Since the middle of May we've had bad, icky, rainy, yucky nasty weather. My new 26" 3-stage Cub Cadet showed up last week, and since that day we've had astoundingly nice weather, and is to remain the same for at least another week. 

the snowblower jinx must work...


----------



## Simplicity Solid 22 (Nov 27, 2012)

Engraver keep the updates coming on the new 3 Stage...will be fun to hear!!!


----------



## detdrbuzzard (Jan 20, 2012)

to help get in the mood i watched some snowblowing vids yesterday


----------



## Blue Hill (Mar 31, 2013)

I'm going to the city today to FINALLY buy my new Ariens Platinum 24. All my drooling has a friend convinced that he would like one too, so we're going together to hopefully get a volume discount by buying two.


----------



## HCBPH (Mar 8, 2011)

*Toys*



Simplicity Solid 22 said:


> What T-bird do you have HCBPH????


94 T-Bird LX Coupe, 4.6L engine

That's my other car.
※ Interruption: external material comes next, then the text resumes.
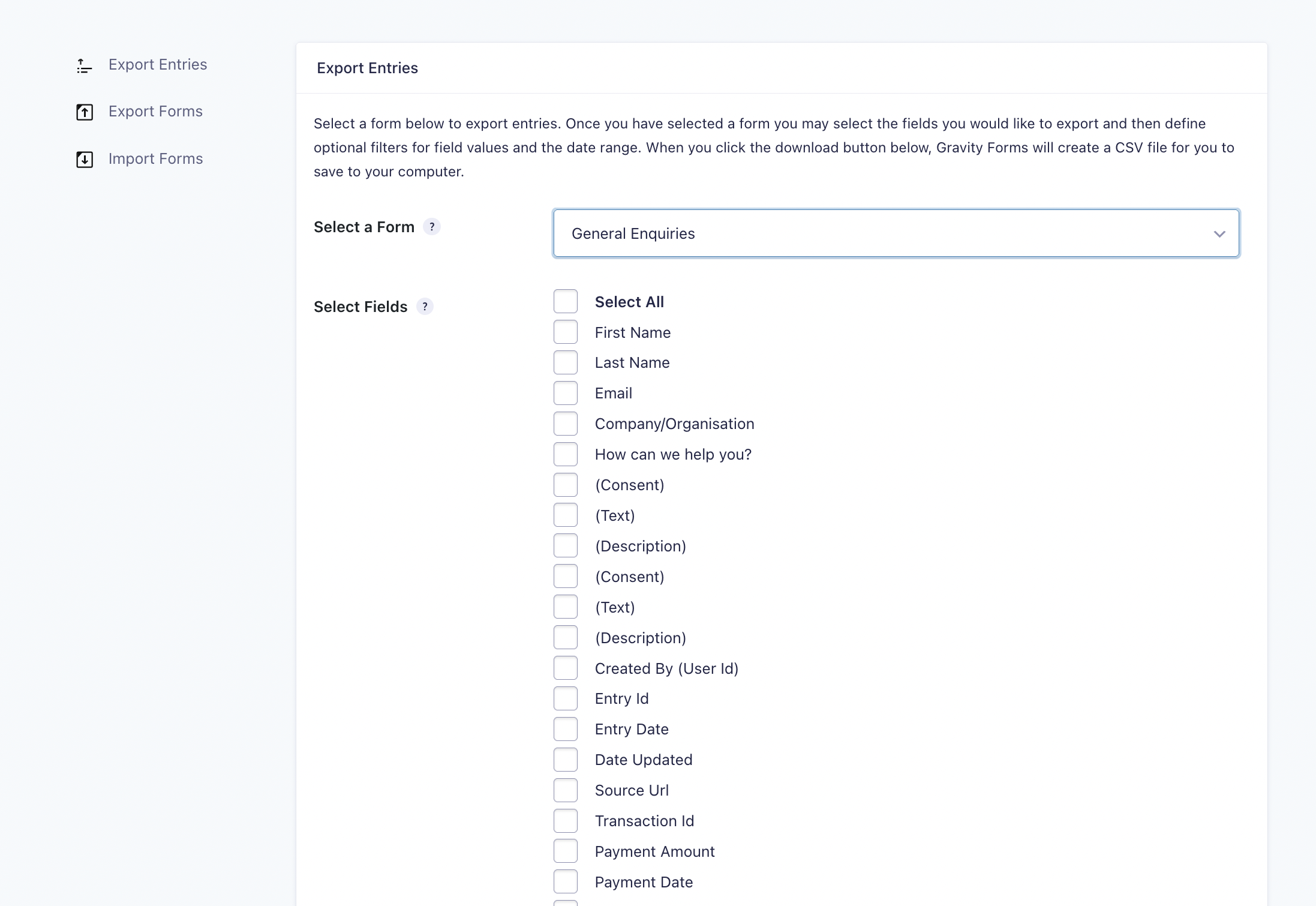This screenshot has width=1316, height=906.
Task: Check the Select All checkbox
Action: [x=565, y=301]
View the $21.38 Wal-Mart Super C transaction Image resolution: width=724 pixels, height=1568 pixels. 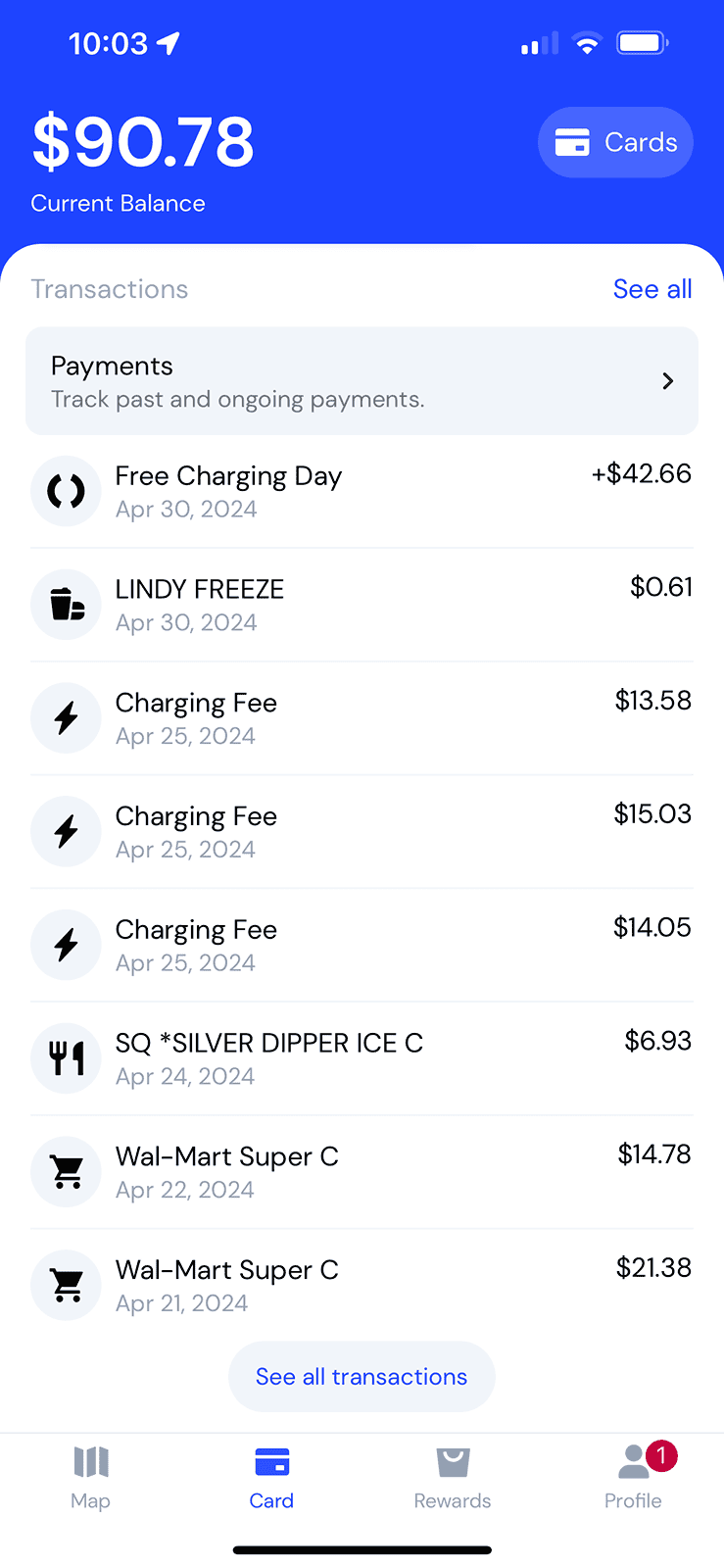[361, 1286]
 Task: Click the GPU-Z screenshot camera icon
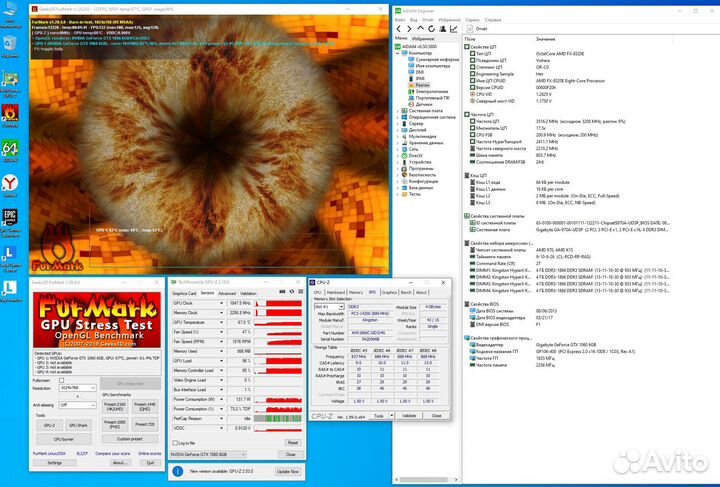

Love both the Vette and Bird having IRS in the rear. They love windy roads.


----------



## detdrbuzzard (Jan 20, 2012)

HCBPH said:


> 94 T-Bird LX Coupe, 4.6L engine
> 
> That's my other car. Love both the Vette and Bird having IRS in the rear. They love windy roads.


 nice cars those '89 - up t-birds. mine is a '93 5.0 powered with a cobra intake and " b " cam


----------



## Ray 1962 10ML60 (Oct 14, 2011)

*Summers over*

Ok I'm ready. Had frost this weekend so...out with the summer Ariens, in with the winter Ariens...she cranked over on two half pulls and one full pull this morning. Now she waits patiently in the shed, bring it on!


----------



## Garnetmica (Oct 27, 2013)

This year is a toss up for me. I'm a car guy first so I hate snow. As soon as the salt hits the pavement, I need to put my toys away for a few months. This year however, I'll be armed with an Ariens Hydro Pro due to hit my driveway tomorrow morning. I guess at the end of the day, I would still rather have no snow...


----------